● Do this: Copy the items without any changes, from the line with "Open Reports bar chart icon in sidebar" to the line with "Action: pyautogui.click(x=311, y=475)".

Records:
[START]

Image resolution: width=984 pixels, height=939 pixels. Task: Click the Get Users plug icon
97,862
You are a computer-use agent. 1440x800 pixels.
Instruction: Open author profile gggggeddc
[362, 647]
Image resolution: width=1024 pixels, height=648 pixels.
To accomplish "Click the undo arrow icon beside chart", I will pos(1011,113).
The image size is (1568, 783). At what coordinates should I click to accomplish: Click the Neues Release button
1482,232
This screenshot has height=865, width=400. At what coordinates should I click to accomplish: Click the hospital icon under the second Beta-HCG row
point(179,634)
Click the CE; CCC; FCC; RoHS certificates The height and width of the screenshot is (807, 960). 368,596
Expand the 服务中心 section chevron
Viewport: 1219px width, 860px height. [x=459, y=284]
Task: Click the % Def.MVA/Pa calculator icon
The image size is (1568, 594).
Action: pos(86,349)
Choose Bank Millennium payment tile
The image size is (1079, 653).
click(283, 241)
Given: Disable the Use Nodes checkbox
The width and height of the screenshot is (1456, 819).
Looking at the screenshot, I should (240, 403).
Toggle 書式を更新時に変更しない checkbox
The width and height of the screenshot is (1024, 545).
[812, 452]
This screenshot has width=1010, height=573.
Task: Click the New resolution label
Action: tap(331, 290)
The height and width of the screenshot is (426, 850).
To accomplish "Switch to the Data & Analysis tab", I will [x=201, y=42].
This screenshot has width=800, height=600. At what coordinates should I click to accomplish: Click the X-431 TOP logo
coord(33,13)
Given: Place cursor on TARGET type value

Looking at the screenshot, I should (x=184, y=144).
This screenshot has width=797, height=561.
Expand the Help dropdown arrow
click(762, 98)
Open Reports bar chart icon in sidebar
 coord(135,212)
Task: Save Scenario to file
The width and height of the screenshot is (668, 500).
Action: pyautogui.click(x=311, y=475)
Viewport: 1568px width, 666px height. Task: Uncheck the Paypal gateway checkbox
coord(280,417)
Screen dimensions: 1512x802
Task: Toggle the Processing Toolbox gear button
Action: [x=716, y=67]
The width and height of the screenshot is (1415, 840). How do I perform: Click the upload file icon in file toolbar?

[END]

● Answer below:
Open Reports bar chart icon in sidebar
 coord(135,212)
Task: Save Scenario to file
The width and height of the screenshot is (668, 500).
Action: pyautogui.click(x=311, y=475)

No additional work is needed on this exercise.